Task description: The records that follow are to be repeated in full, with no pictures retained.

Supplied data:
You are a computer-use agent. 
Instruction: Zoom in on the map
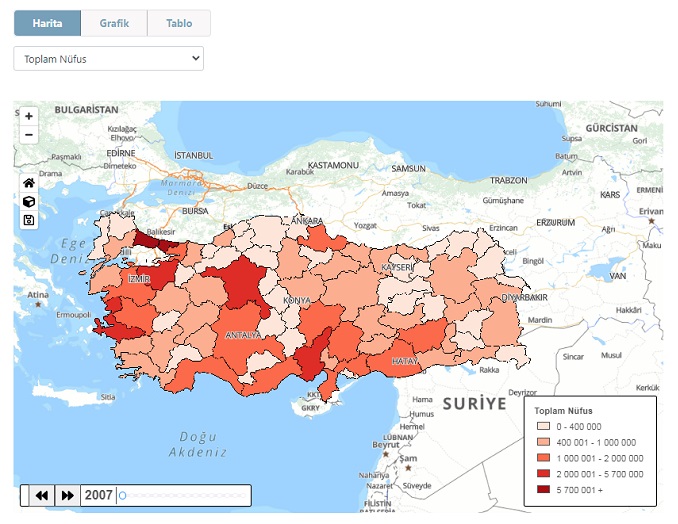[29, 116]
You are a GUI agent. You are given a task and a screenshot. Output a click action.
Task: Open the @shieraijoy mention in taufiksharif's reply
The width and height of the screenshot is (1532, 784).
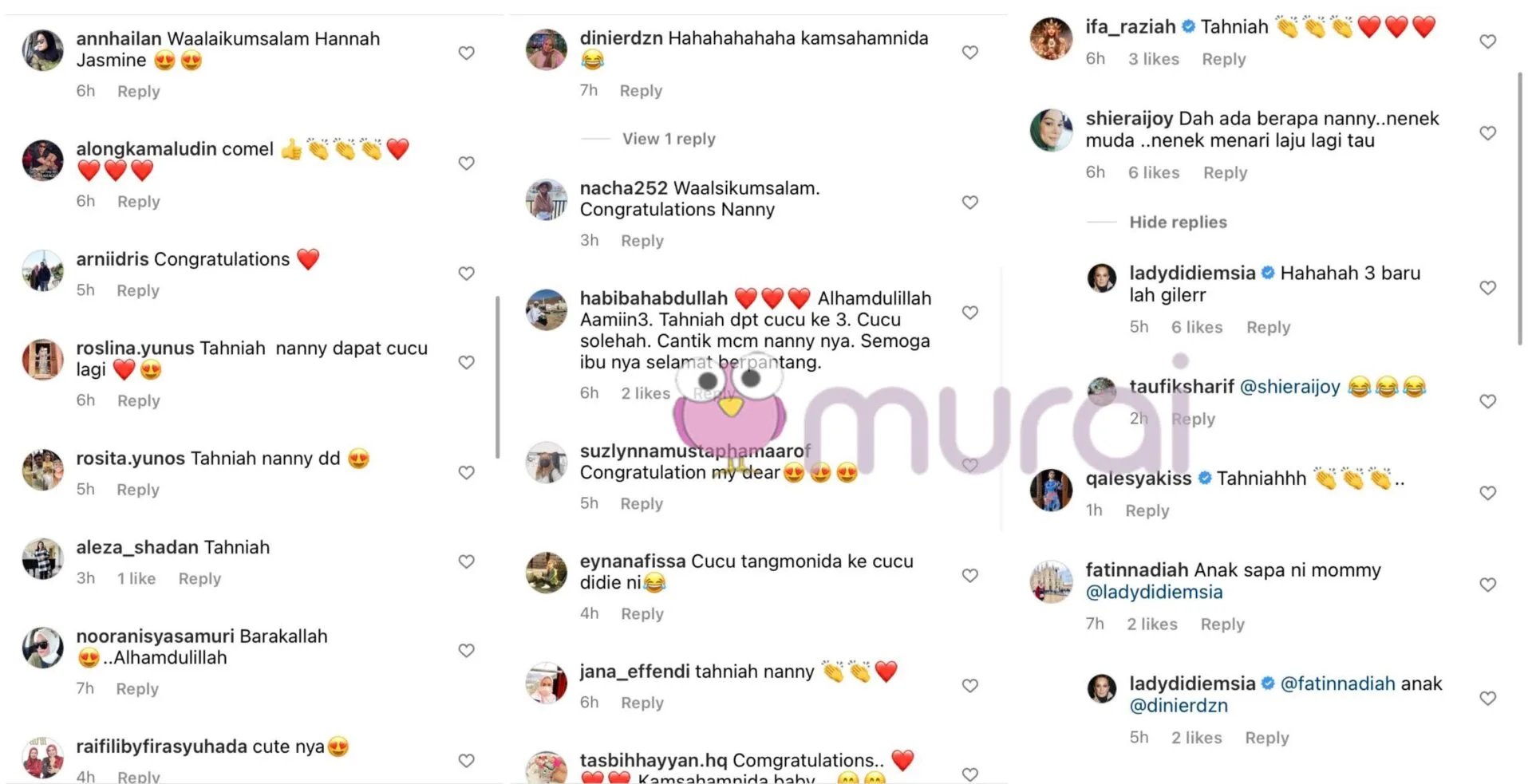[1289, 387]
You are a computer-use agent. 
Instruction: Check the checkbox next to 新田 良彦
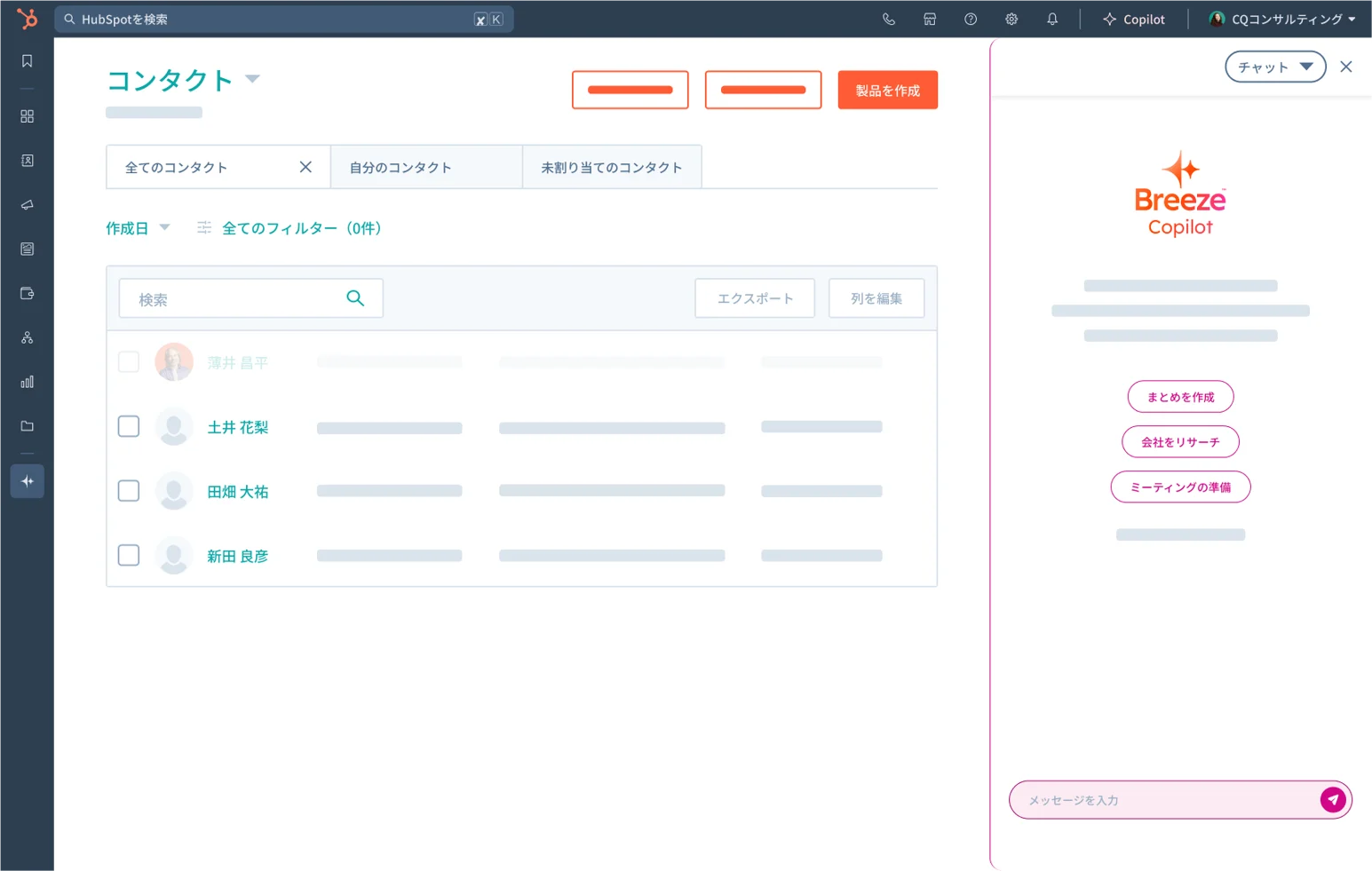pyautogui.click(x=128, y=554)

Answer to the problem:
You are a computer-use agent. 
Instruction: Zoom in on the map
[29, 116]
You are a GUI agent. You are given a task and a screenshot. Output a click action.
Task: Open the @shieraijoy mention in taufiksharif's reply
The width and height of the screenshot is (1532, 784).
[1289, 387]
You are a computer-use agent. 
Instruction: Check the checkbox next to 新田 良彦
pyautogui.click(x=128, y=554)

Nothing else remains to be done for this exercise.